**Aim of the task:** Whenever a line carries the word "Jordan", pull it out of the entries.

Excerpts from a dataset
============================================================

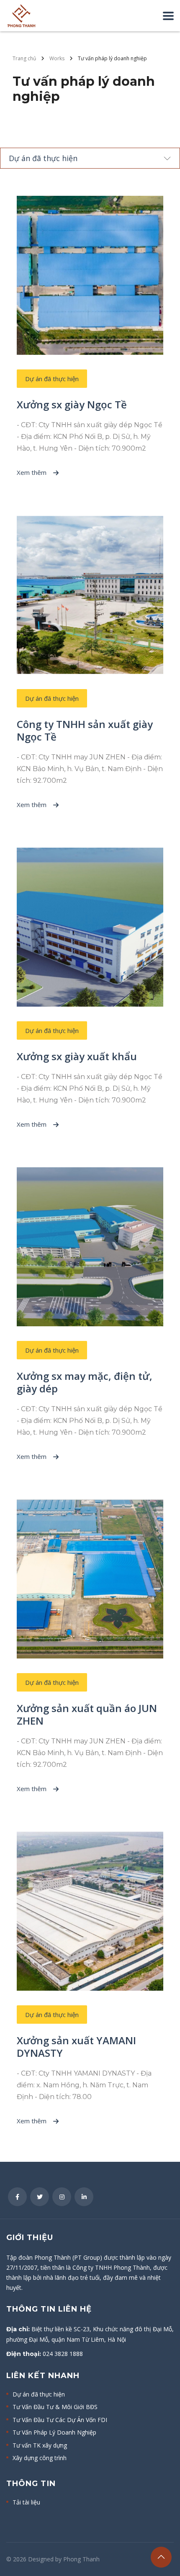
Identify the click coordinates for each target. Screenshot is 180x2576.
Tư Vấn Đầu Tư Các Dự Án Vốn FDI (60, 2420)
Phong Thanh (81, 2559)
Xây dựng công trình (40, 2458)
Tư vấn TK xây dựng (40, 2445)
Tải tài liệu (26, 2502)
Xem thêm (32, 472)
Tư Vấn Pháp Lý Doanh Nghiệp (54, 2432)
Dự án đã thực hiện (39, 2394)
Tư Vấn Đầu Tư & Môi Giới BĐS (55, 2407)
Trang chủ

============================================================

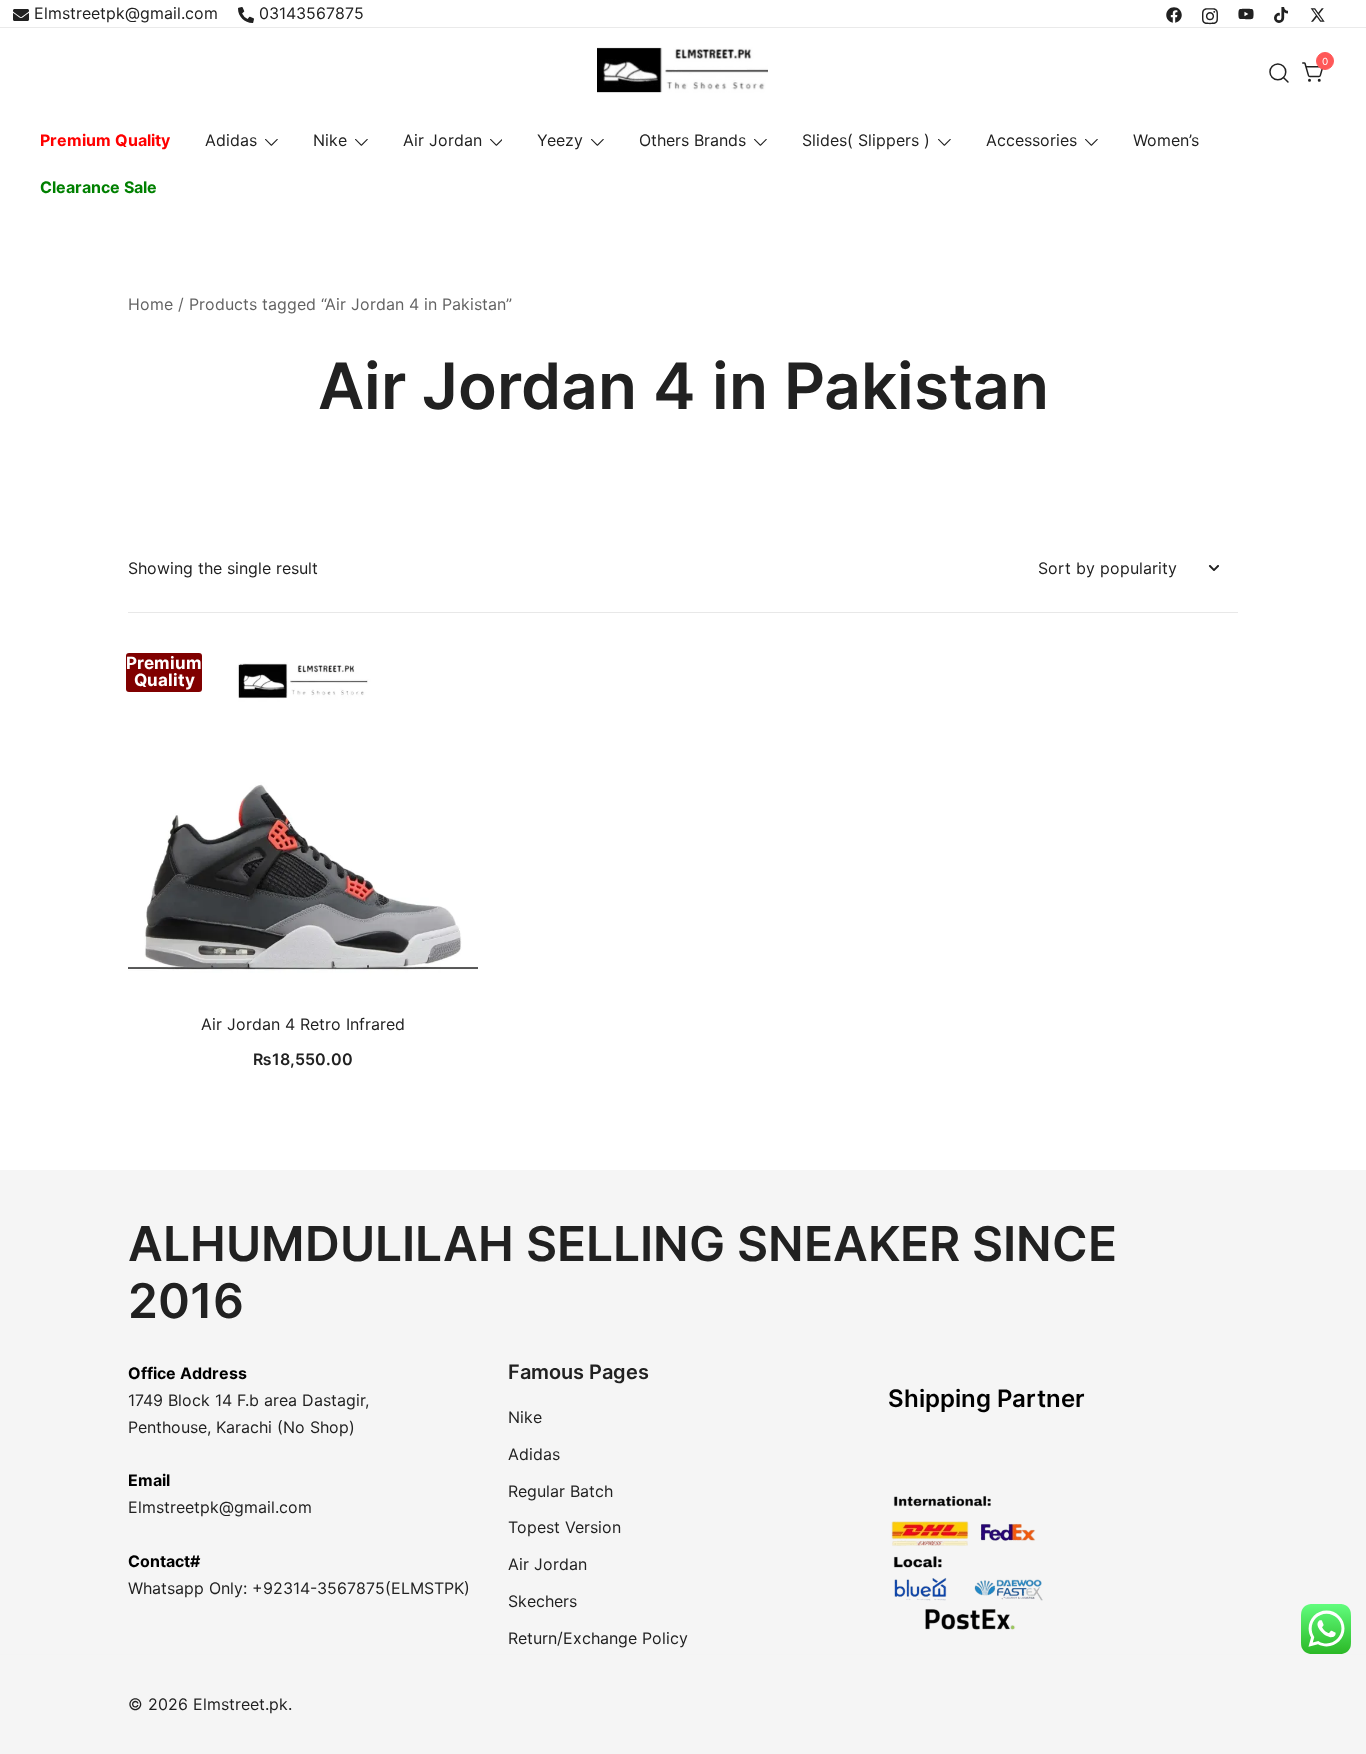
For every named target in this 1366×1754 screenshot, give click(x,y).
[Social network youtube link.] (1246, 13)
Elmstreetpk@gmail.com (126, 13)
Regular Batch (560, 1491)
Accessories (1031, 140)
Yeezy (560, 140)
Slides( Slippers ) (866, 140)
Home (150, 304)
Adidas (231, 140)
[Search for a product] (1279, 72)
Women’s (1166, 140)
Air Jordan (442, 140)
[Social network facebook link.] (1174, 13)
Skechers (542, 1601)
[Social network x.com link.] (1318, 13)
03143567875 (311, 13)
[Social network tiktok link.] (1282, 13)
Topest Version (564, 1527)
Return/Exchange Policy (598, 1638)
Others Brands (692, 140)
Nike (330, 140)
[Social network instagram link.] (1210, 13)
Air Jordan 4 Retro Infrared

============================================================

**Exercise response:**
Air Jordan (442, 140)
Air Jordan 4 Retro Infrared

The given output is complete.